Berliner ImpulsE

19.12.17 Nachricht Energie- und Klimapolitik International

„Saubere Energie für alle Europäer“

EU-Energieminister beschließen Legislativpaket

Die 28 EU-Energieminister haben beim Energieministerrat das Legislativpaket „Saubere Energie für alle Europäer“ beschlossen. Dazu gehören die Strommarkt-Richtlinie, die Strommarkt-Verordnung, die Governance-Verordnung und die Novelle der Erneuerbare-Energien-Richtlinie.

Damit soll unter anderem der Stromhandel echtzeitnäher werden und so ein höherer Anteil der Energieerzeugung aus erneuerbaren Energiequellen in den Energiesystemen ermöglicht werden.

Mit neuen Bestimmungen über Dispatch und Bilanzkreisverantwortung sollen die Marktverzerrungen dadurch eingeschränkt werden, dass im Vergleich zur jetzigen Situation weniger Ausnahmen gestattet werden.
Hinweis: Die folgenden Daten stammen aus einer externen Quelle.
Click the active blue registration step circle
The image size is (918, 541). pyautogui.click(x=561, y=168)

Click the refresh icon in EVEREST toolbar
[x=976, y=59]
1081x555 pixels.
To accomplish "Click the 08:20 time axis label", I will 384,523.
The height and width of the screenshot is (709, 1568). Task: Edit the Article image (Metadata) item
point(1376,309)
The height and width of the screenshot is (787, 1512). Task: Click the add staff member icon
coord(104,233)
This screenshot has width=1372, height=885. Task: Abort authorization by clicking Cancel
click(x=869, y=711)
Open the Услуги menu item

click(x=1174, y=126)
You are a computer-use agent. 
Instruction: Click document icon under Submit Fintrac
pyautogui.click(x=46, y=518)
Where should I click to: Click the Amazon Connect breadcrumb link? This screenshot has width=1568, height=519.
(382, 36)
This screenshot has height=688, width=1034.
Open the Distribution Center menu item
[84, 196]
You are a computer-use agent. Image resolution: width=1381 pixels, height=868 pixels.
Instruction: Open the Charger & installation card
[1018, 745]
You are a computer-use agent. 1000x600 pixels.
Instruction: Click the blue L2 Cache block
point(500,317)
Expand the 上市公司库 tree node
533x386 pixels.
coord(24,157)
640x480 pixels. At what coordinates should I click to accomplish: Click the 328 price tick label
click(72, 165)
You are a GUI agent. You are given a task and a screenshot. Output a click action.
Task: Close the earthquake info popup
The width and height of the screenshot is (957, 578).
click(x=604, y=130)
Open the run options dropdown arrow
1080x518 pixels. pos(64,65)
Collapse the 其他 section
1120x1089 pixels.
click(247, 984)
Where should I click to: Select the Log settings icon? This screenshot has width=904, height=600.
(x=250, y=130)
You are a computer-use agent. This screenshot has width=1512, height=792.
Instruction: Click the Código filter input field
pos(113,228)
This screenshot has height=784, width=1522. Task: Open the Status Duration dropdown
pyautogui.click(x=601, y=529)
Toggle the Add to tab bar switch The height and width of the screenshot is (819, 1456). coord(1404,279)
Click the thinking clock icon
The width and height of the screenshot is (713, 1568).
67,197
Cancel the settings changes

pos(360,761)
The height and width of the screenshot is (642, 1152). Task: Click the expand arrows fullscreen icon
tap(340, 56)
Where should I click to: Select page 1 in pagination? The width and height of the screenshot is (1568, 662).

Zudem werden Stromhandelszonen definiert.

Wenn Anlagen Stromerzeugungskapazität durch Kapazitätsmechanismen zur Verfügung stellen, damit Nachfragespitzen bewältigt werden können, werden diese auch weiterhin belohnt.

Eine europäische Abschätzung der Angemessenheit der Ressourcen soll zusammen mit den einzelstaatlichen Vorschriften als Grundlage für Entscheidungen über die Kapazitätsmechanismen herangezogen werden.

Schließlich wird die Einrichtung einer europäischen Organisation der Verteilernetzbetreiber unterstützt und die Rolle der regionalen Sicherheitskoordinatoren gestärkt, indem deren geografischer Zuständigkeitsbereich und deren konkrete Aufgaben festgelegt werden.

Beim BDEW Bundesverband der Energie- und Wasserwirtschaft e.V. stoßen die Beschlüsse auf ein geteiltes Echo. Positiv sieht der Verband unter anderem die Beibehaltung der bestehenden Strompreiszonen und neuen Steuerungsmechanismen für den Ausbau der Erneuerbaren. Kritik übt der BDEW hingegen an den Ausschlusskriterien für die Teilnahme an Kapazitätsmärkten, die ab 2030 „selbst die modernsten Kohlekraftwerke aus dem Markt drängen“ würden.